Ruth Abbott is University Lecturer in the Long Nineteenth Century in the Cambridge University English Faculty. She is currently working on a new book project on George Eliot.

John Barnes is Emeritus Professor of English at La Trobe University. He has written extensively on Australian literature, and has recently completed a biography of Charles Joseph La Trobe.

Grace Egan is a DPhil candidate at Wolfson College, Oxford. She researches eighteenth-century correspondence and the representation of speech.
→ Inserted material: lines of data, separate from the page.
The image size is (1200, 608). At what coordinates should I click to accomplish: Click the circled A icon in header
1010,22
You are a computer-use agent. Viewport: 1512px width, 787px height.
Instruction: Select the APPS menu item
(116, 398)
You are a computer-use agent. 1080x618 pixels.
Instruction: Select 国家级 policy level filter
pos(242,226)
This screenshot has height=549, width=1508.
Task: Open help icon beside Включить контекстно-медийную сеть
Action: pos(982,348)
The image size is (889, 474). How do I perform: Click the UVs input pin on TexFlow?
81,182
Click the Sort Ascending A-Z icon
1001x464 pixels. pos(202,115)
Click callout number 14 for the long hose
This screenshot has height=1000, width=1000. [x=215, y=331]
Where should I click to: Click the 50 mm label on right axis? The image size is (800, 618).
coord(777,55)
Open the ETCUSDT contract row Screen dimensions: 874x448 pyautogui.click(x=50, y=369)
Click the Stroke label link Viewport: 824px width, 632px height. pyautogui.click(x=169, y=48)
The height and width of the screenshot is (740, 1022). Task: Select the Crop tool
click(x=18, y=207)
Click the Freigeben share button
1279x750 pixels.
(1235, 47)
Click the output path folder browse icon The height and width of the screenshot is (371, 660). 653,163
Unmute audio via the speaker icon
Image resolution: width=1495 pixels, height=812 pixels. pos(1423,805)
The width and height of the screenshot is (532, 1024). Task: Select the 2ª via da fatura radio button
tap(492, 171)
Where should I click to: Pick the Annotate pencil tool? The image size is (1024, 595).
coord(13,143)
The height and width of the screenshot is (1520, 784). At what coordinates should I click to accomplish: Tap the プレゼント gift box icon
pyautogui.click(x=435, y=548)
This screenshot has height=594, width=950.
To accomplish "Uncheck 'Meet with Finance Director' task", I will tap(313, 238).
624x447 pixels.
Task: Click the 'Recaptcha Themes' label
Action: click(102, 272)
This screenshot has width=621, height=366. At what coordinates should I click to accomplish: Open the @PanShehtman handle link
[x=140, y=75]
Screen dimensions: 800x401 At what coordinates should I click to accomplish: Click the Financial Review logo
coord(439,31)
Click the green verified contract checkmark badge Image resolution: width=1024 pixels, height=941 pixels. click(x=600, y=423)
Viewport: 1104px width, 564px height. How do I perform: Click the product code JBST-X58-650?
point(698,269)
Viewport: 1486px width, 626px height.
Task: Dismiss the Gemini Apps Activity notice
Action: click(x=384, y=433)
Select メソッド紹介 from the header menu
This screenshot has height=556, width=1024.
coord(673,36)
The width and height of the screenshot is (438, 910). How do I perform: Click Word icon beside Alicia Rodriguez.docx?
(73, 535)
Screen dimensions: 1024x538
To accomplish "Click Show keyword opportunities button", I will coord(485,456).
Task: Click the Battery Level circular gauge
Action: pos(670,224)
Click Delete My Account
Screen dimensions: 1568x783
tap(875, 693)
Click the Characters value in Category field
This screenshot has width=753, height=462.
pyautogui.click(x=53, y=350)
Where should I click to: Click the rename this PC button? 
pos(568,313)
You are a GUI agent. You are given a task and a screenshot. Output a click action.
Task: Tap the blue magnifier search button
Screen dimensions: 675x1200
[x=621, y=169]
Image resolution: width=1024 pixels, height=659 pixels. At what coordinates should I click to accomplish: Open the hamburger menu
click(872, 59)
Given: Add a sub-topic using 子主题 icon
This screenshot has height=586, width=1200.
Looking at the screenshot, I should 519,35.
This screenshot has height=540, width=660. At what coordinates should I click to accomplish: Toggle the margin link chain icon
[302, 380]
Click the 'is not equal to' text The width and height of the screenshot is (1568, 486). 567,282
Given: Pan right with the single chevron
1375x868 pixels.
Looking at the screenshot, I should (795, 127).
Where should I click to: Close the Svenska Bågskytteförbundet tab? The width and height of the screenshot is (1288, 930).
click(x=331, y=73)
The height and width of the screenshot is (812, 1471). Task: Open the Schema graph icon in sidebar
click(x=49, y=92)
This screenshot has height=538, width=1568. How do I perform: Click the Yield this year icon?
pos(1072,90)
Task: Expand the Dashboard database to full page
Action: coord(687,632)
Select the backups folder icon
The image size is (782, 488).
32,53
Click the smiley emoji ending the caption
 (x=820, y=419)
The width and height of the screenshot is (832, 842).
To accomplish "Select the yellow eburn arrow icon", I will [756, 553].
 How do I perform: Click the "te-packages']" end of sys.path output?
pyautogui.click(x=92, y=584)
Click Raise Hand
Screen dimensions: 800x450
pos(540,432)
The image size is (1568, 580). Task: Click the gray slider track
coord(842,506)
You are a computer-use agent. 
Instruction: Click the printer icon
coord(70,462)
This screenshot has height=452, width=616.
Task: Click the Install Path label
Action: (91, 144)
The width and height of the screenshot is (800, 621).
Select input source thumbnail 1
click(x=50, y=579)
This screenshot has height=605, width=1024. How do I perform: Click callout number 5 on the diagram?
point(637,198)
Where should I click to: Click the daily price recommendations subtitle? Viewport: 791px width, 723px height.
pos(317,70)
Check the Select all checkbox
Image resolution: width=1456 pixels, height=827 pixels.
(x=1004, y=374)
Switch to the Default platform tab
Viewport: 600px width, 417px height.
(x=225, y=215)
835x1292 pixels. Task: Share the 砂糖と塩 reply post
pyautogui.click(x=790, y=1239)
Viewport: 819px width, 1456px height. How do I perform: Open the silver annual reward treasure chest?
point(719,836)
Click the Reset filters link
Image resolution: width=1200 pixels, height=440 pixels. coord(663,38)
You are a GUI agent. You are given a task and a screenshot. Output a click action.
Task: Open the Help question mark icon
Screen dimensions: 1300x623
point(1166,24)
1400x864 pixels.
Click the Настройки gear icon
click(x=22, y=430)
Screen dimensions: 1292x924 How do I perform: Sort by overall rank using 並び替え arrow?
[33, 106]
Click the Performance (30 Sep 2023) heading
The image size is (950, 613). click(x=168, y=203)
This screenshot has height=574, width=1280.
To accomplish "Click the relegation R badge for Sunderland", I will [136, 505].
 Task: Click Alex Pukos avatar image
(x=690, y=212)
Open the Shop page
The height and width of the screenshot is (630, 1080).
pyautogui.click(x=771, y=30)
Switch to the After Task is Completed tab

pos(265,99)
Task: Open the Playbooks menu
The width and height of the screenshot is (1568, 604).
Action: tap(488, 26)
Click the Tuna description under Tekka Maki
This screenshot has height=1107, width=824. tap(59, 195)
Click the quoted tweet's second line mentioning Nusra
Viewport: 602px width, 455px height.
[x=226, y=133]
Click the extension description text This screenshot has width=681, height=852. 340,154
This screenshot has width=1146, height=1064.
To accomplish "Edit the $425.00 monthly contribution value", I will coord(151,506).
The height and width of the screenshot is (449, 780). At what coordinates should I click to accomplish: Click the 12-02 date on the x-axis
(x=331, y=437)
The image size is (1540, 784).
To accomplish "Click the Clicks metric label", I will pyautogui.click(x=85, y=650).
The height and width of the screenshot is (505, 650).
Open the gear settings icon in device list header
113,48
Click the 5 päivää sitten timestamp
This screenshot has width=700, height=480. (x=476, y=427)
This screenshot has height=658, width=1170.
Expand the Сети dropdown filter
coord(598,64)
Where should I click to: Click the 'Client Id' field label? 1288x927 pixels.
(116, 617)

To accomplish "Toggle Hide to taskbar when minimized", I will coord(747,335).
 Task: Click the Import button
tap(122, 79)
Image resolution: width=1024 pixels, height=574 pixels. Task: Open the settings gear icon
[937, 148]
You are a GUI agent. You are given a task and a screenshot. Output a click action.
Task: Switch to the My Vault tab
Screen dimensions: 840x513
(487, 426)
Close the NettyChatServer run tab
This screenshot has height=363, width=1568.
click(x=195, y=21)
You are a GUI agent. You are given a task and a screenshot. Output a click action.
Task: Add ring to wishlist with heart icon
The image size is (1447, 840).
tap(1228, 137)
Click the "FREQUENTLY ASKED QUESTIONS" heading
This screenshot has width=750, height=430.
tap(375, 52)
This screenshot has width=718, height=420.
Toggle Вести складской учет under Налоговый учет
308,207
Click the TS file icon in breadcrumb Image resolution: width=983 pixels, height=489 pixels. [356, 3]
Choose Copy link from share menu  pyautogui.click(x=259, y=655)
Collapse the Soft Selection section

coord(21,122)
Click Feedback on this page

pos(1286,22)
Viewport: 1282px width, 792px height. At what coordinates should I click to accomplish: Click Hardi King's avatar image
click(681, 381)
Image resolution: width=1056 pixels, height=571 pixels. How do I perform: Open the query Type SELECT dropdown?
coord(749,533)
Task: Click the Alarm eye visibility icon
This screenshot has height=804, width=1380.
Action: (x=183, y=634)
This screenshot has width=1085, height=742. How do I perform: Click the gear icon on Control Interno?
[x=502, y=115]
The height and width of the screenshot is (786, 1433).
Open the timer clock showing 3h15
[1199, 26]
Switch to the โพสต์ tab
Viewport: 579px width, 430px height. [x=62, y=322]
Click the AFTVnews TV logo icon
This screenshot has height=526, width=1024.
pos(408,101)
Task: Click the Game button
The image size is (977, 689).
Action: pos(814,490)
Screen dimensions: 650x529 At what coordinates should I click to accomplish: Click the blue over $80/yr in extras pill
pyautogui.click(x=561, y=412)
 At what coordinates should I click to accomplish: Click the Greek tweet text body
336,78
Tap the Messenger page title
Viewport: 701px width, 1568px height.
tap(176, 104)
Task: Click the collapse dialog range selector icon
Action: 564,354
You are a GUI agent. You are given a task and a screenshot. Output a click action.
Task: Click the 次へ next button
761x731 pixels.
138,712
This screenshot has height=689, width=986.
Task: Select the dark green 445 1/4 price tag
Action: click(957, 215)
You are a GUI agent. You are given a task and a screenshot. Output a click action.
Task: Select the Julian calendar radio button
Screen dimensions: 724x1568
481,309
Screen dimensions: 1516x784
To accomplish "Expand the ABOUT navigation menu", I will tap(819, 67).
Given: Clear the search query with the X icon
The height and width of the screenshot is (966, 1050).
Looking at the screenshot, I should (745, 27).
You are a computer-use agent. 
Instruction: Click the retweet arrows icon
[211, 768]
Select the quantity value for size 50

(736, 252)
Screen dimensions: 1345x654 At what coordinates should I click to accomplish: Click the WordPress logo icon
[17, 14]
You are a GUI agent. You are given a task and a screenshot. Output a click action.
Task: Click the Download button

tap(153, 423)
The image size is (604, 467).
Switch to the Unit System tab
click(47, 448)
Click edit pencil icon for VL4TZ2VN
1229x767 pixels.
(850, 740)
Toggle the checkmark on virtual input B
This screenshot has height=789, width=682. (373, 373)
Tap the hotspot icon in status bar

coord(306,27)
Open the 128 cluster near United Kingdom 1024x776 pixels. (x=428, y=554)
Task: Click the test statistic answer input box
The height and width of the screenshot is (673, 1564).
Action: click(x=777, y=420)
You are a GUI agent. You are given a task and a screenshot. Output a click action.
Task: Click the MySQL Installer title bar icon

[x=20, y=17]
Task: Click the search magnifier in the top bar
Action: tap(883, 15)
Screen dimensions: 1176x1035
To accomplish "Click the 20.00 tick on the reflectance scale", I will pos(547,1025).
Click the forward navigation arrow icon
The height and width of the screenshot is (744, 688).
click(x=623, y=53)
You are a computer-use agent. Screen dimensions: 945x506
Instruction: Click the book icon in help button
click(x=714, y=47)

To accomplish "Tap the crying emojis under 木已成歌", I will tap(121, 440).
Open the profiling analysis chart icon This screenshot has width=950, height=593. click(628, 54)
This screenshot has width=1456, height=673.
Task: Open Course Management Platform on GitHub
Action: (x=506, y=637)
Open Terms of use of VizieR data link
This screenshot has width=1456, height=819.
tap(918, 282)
Alexandra Lawrie is Chancellor’s Fellow in English literature at the University of Edinburgh. Her book The Beginnings of University English: Extramural Study, 1885-1910 was published earlier this year.

Raphael Lyne is a Reader in English Renaissance Literature in the University of Cambridge, and a Fellow of Murray Edwards College. He is an editor of The Cambridge Quarterly.

Harriet Phillips is a postdoctoral researcher at Queen Mary University of London, working on ‘The Complete Works of Sir Thomas Browne’ (forthcoming, Oxford University Press).

Malcolm Pittock, although retired for many years, is still engaged in reassessing familiar texts and trying to rescue from oblivion those that have been unjustly neglected. He is at present adapting a paper he gave at the 2012 Leavis Society Conference about the significance of Leavis’s changing evaluation of Lady Chatterley’s Lover, and reasearching a projected article on the late Victorian novelist, Mark Rutherford, whom Lawrence admired.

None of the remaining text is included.